I have a large number (tens not hundreds) of parameters: a1, a2, a3 ... , an and b1, b2, b3 ... , bn which I want to find using linear algebra.
And a system of simultaneous equations:
- a1b2 = 4
- a2b1 = 2
- ...
- a4b7 = 3
- a7b4 = 0
- ...
Note:
- these formulas always take the form anbm = x
- x is always a positive integer (or zero)
- the equations always come in pairs: anbm = x & ambn = y
- we never get anbn = x equations (e.g. a and b values with the same index in the same equation)
- each parameter (e.g. a1 or b6) will occur in multiple equations
- not ever combination of anbm will necessarily be present in the system of equations
- To constrain the system, I'm happy to assume the mean of the b values is 1
- There will be enough equations to over constrain the parameters, I'm looking for the optimal solution, not an exact solution.
Is it possible to pose this problem in a matrix form such that I can solve it using matrix inversion and a QR transform?
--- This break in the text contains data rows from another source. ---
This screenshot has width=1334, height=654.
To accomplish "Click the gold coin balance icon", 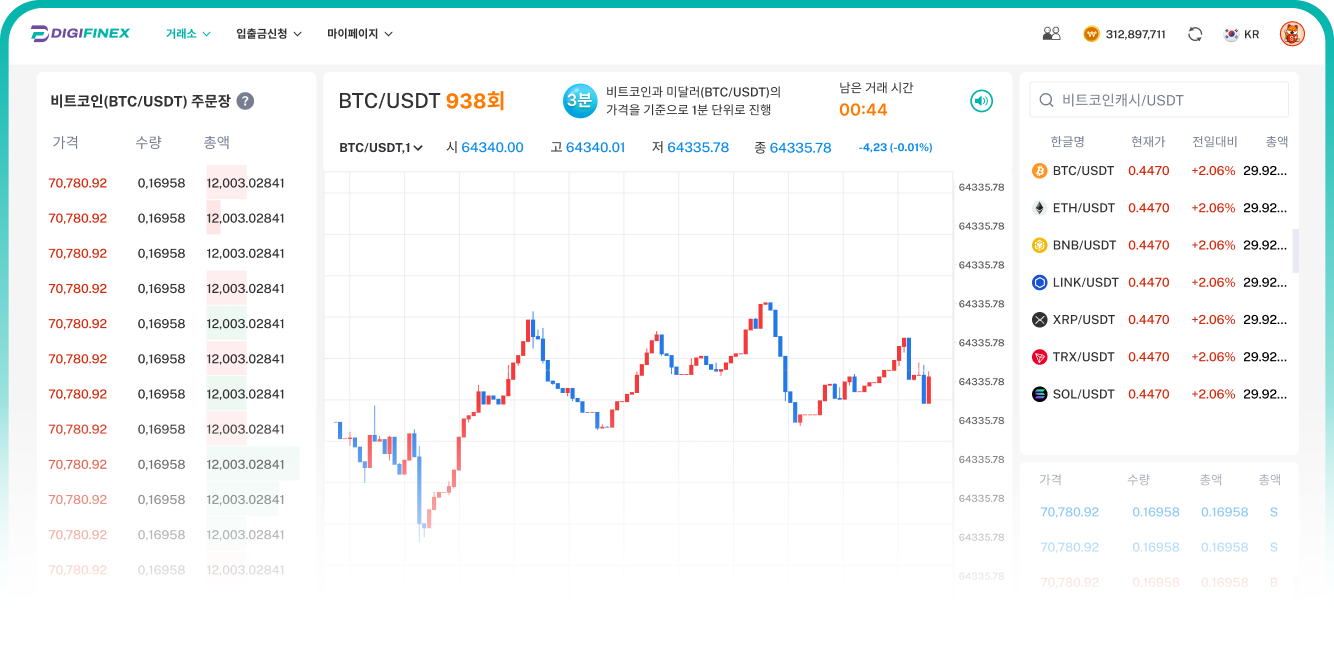I will coord(1091,34).
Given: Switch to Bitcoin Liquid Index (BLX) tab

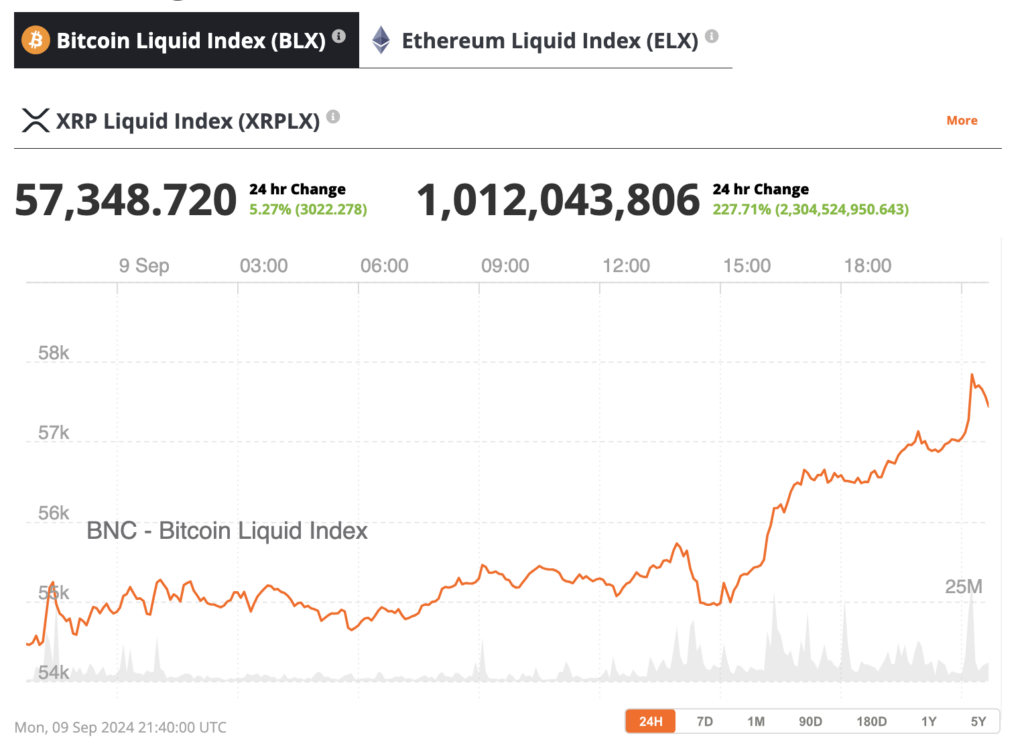Looking at the screenshot, I should (190, 42).
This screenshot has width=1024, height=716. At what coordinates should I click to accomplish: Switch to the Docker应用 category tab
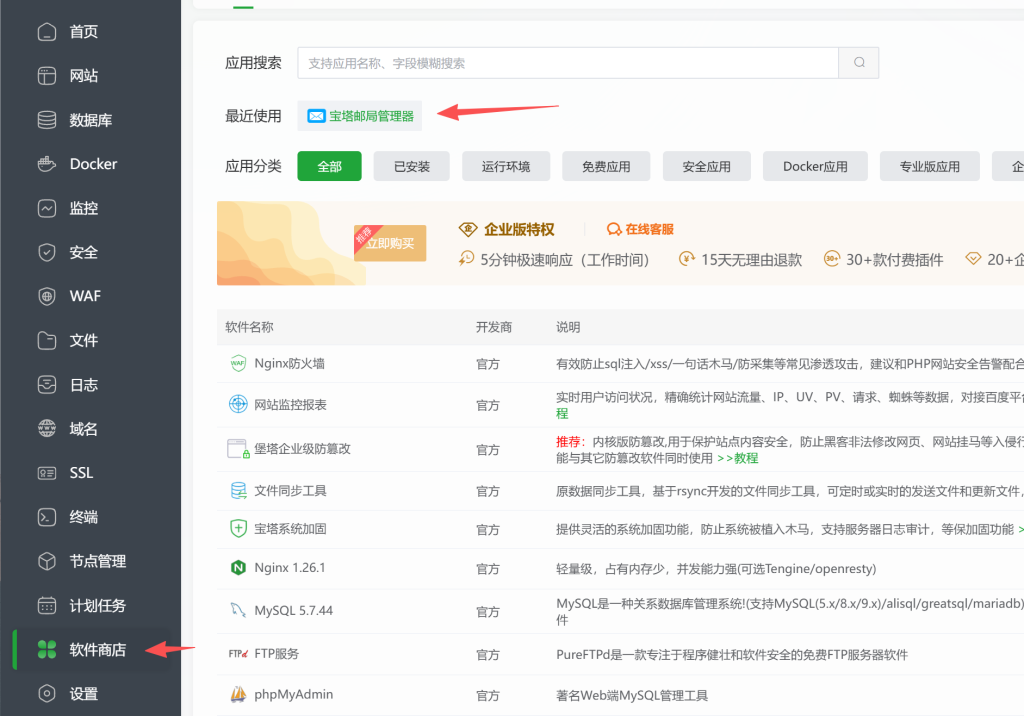[x=815, y=167]
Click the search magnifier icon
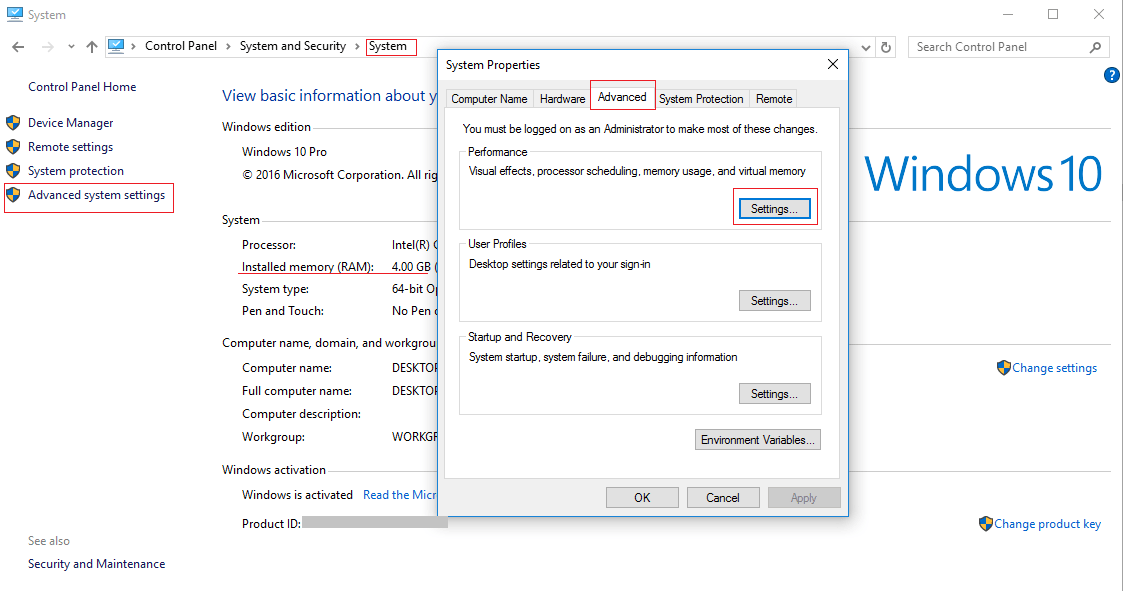The height and width of the screenshot is (591, 1123). [1096, 47]
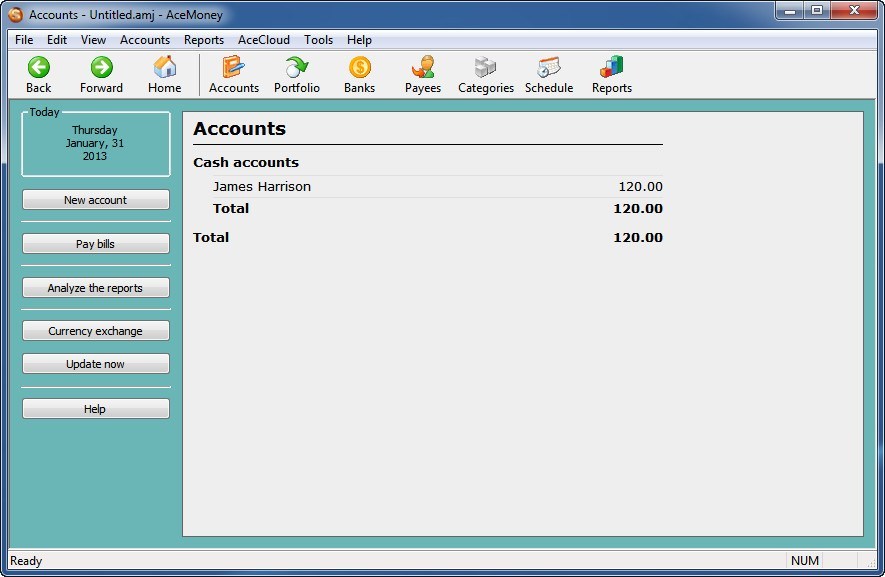
Task: Click Update now
Action: click(95, 363)

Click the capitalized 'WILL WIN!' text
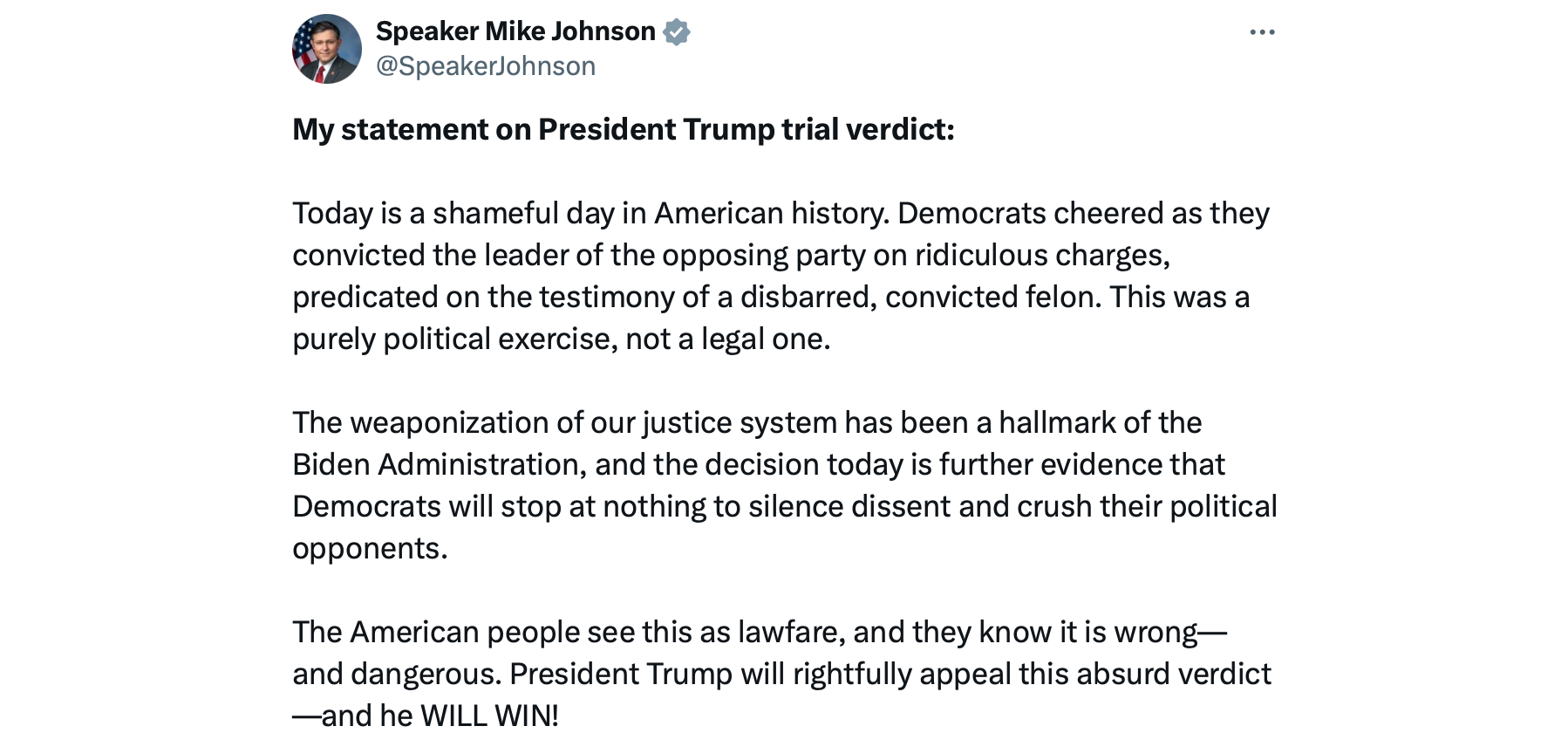tap(488, 716)
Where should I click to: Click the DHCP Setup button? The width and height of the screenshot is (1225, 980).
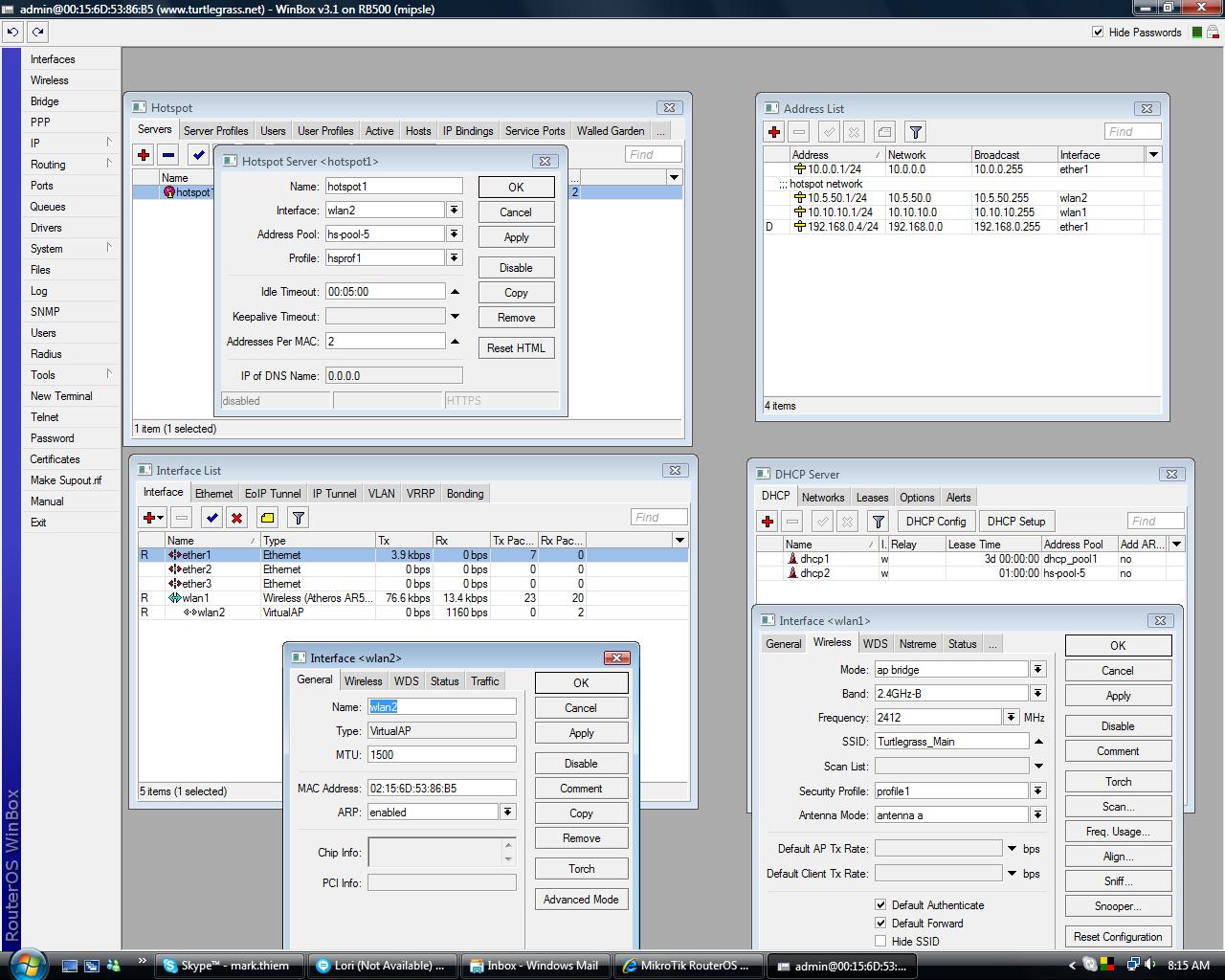[x=1015, y=522]
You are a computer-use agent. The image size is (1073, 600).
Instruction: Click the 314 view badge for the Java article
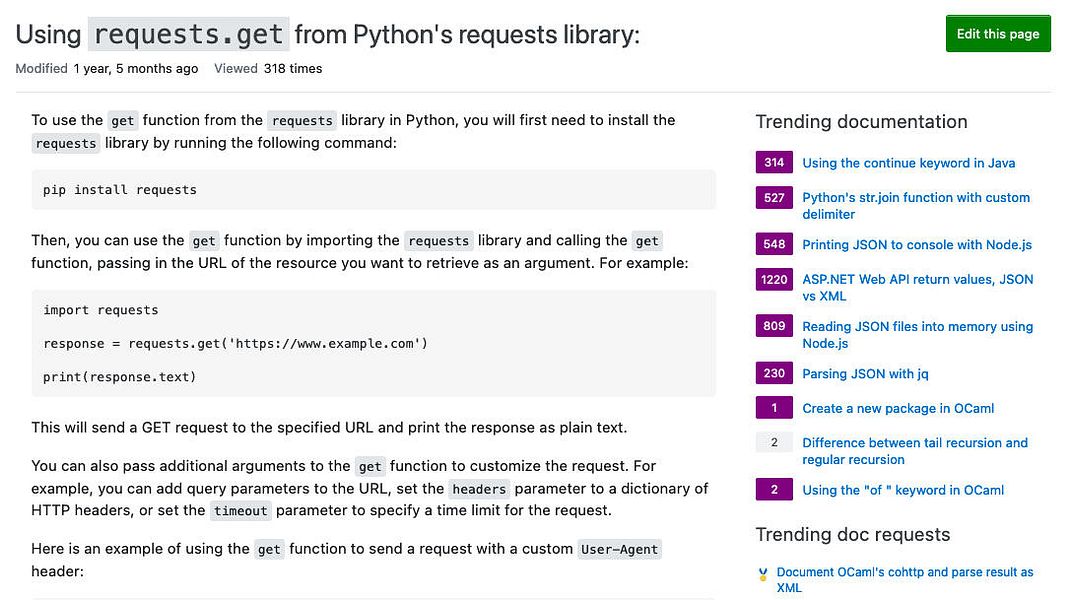[x=772, y=162]
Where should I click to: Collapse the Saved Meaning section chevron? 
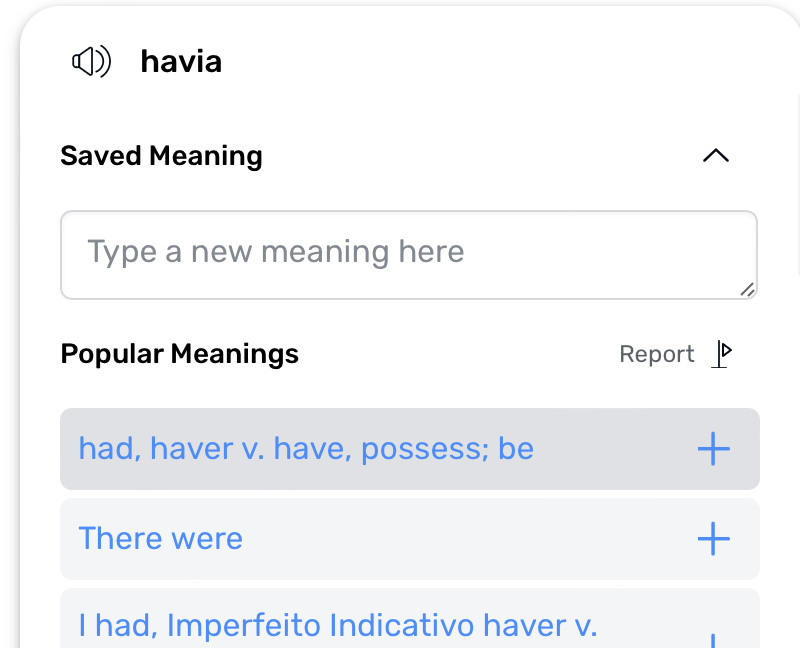click(716, 155)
I'm currently using scipy.optimize.minimize()
which is very slow.
If the formulas took the form an + bm = x this would be relatively simple to solve using something like this, but the parameters are multiplied, not added :-(.
Part of the problem I'm having while trying to find a mathematical solution is I'm not sure what to call this sort of problem. Is there a name for problems like this?